Caldwell also was a former Marmot athlete who shifted to Patagonia. 'This is no different than baseball or football,' Martin said. 'They're going to go for whatever the best offer is financially. Good for them. We were thrilled when we had Tommy and Kevin as part of our team. What an amazing accomplishment.'

The company is building its lifestyle lines of clothing with refined flannel shirts, for example, intended for fashionable yet functional daily wear. During the interview for this story, Martin wore a synthetic plaid shirt that looks like wool. 'It's incredibly soft,' he said, 'but with a performance fiber' to wick moisture away from the skin. 'It's a beautiful product.'

That principle — high performance blended with good looks — applies to all Marmot products. 'Ugly doesn't sell,' he said. 'That's one of the biggest evolutions of the outdoor industry. It looks good, fits their (active) lifestyle. We connect people with their passions.'

Having Jarden as corporate parent has allowed Marmot to grow during the past seven years and solidify its market position. 'It starts at the very top. The CEO (James Lilllie) and president (Ian Ashken) are incredible supporters for the brand,' Martin said. 'They have been very much behind us. They understand the opportunity. Now how do we execute on that?'

Jarden is the 14th-largest importer of containers in the U.S., he said, and that heft results in buying power and low rates on freight and materials. A giant company, Jarden can negotiate favorable media rates. 'We can take those savings and invest them back in the brand,' he said.

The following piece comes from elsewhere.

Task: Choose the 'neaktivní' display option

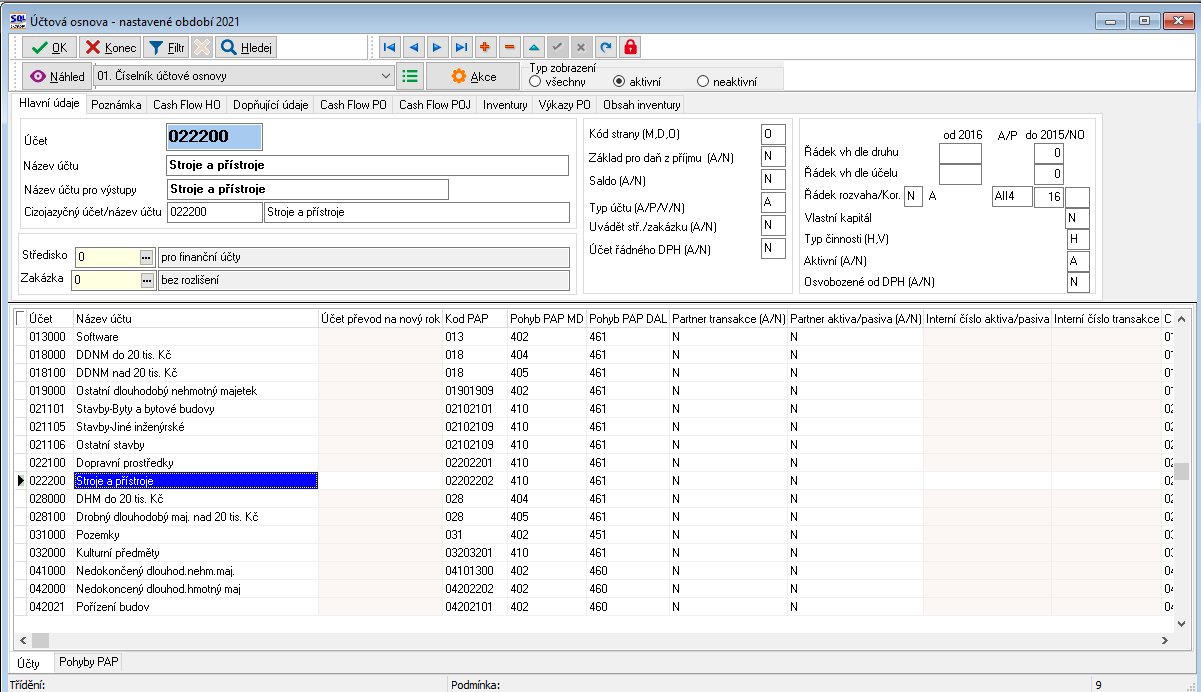Action: [703, 82]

Jarden acts as Marmot's bank. 'In a small, growing business, the banking relationship is vital,' Martin said. 'If the bank doesn't understand where you're going and the opportunity, they're not going to give you the resources and funding to achieve the growth. Jarden makes that very easy.'

In Jarden's large outdoor products division, Marmot is one of the company's 'strategic growth initiatives,' positioned, for instance, quite differently than Coleman, also a Jarden brand. 'With that comes the investment.'

Marmot has nearly 100 stores worldwide, including one on Post St. in San Francisco. Seven such company-owned stores are in the United States. Three are in Europe. There are dozens of partner-distributor stores bearing the Marmot banner. South Korea has the most, with 45. China has 20; Russia, eight; Japan, six; and Chile, two.

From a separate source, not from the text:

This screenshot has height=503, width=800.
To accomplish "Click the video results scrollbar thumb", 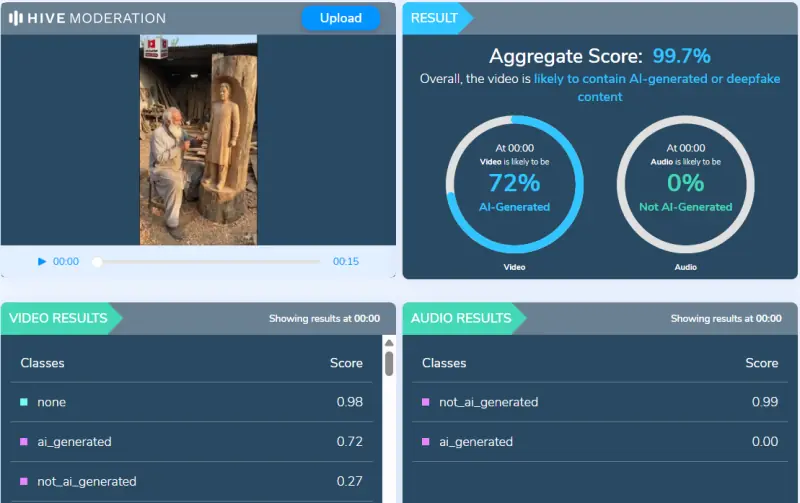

'The South Korean market is one of the strongest outdoor markets,' Martin said. 'They have easy access to their national parks. South Korea is quite progressive in setting aside land and marine parks. They have a very dense population with easy access to mountains.'

Seoul, for instance, is located a 45-minute train ride from mountainous terrain. South Korea's strong economy has provided many workers with discretionary income they can use to load up on Marmot products, including jackets, tents, backpacks and sleeping bags.

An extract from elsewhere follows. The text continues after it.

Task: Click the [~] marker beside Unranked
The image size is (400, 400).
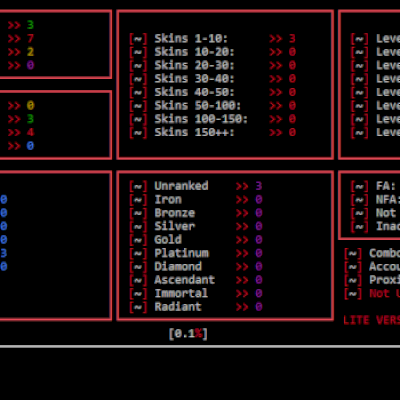Action: [138, 186]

High store rents in favorable retail locations limit the growth of domestic stores. 'Downtown San Francisco on Post St. is pretty expensive,' Martin said, noting that the store ekes out a profit. Other stores in Chicago, Aspen and Vail are also in pricey districts. Seattle and Portland might offer potential new store markets with lower rents but plenty of outdoorsy customers. 'That rent component is really the wild card,' Martin said.